Some people just don't know how to retire. Sometimes that's bad (Dennis Rodman, anyone?), but sometimes that's good, too. Just look at free jazz pianist Matthew Shipp and his quartet's latest offering, Pastoral Composure. For the past decade-plus, Shipp was the hardest-working pianist in the avant-jazz business, but last year he decided he'd said all he had to say as a group leader. He would continue to play, he announced, but would no longer front his own combos.

Then the Thirsty Ear label offered him the opportunity not only to record the inaugural album of its new Blue Series but also to serve as artistic director of the entire program. The opportunity to take a leadership role with a vanguard group of recordings and performers was clearly too enticing to pass up (Phil Jackson, anyone?).

Like the opportunity, this recording is sweet. The quartet features longtime Shipp collaborator William Parker on bass, Gerald Cleaver on drums and Roy Campbell (Roscoe Mitchell Note Factory, Other Dimensions in Music) on trumpet, pocket trumpet and flugel horn.

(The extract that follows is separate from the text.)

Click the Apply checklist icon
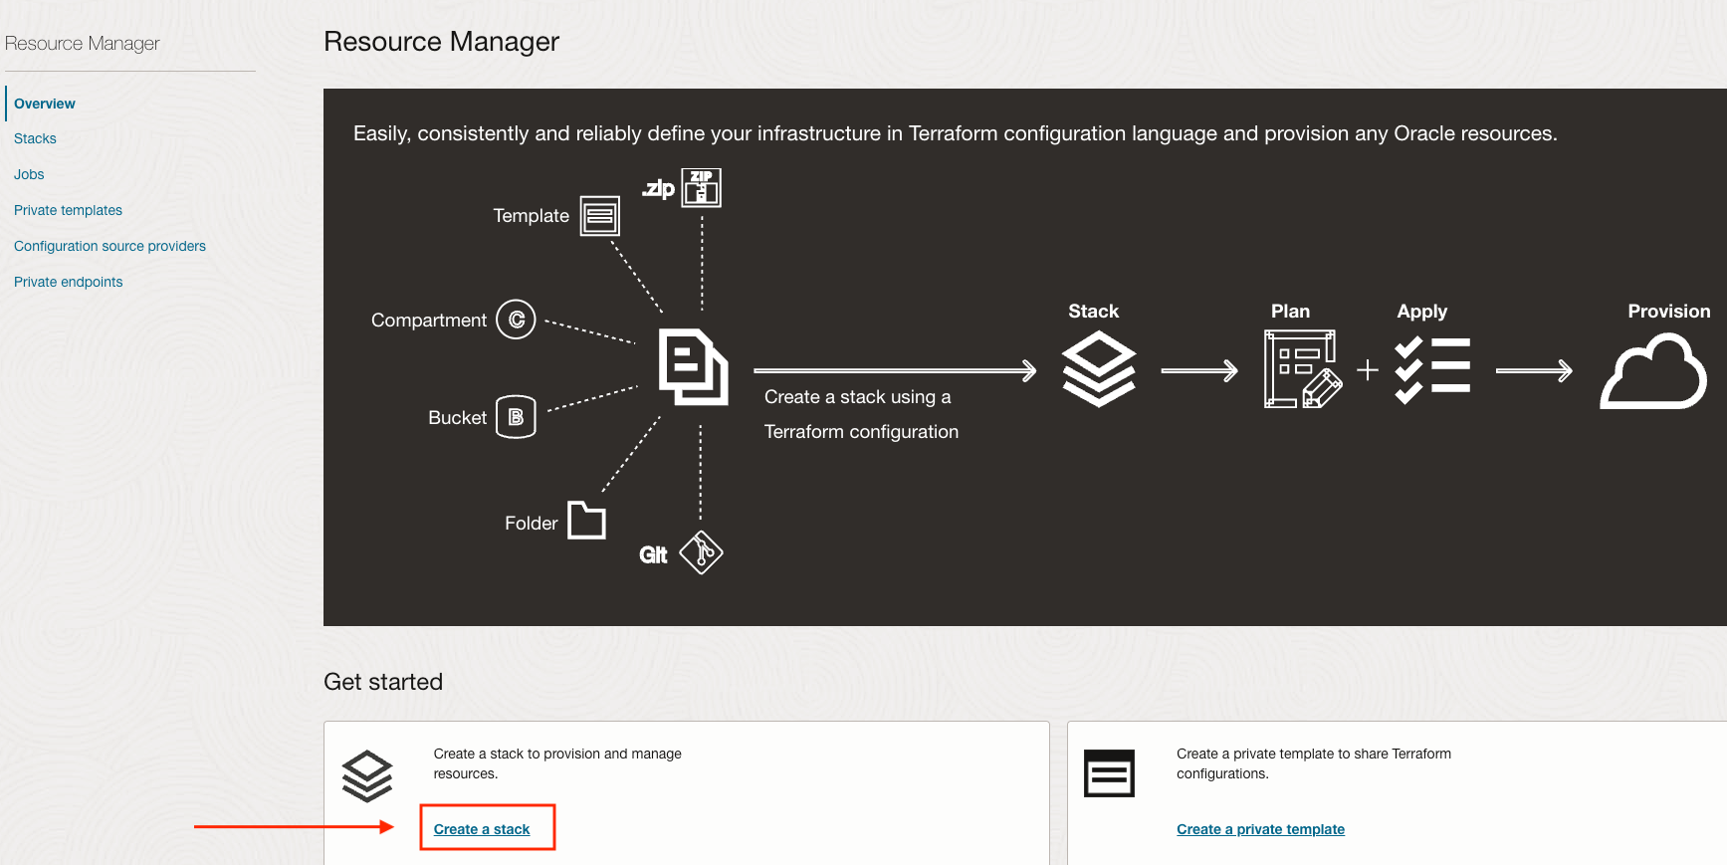 pos(1432,370)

Shipp, an energetic player who sometimes pounds the keys as if he was trying to dislodge the white ones, here shows off his more melodic side. Mid-tempo tracks like "Visions" (RealAudio excerpt) and "Progression" recall Andrew Hill's mid-'60s Blue Note work with Richard Davis and Elvin Jones. On these two tracks, set themes are stated and then reworked beautifully by everyone in the group. The title tune is much freer, a continual quest for composure, with Campbell's trumpet drifting over a frantic, knotty trio. The opener, "Gesture" (RealAudio excerpt), starts off as a funky march, and as Campbell's horn drifts in, it hearkens back to the martial passages of Miles Davis' Sketches of Spain; with the addition of Parker's buzzing bowing and Shipp's thoughtful dissonance, a quiet war breaks out as the performance turns into a rumbling search for equilibrium.

Along the way, Shipp periodically alters the group configurations. There is one trio performance, "Merge" (Campbell lays out); a lovely duo for trumpet and bass, "Inner Order," in which Campbell channels Fast Last-era Lester Bowie; and two solo piano pieces, Duke Ellington's "Prelude to a Kiss" (RealAudio excerpt) and his own "XTU." These two solo excursions by Shipp are stunning, particularly the reworking of "Prelude," which manages to suggest such varied musical forbears as Art Tatum, Sonny Clark and Bernard Hermann.

Pastoral Composure is an excellent way for newcomers to hear Matthew Shipp in a variety of listener-friendly contexts, while for fans, it's a low-impact refresher. Given the results here, maybe he should retire every year.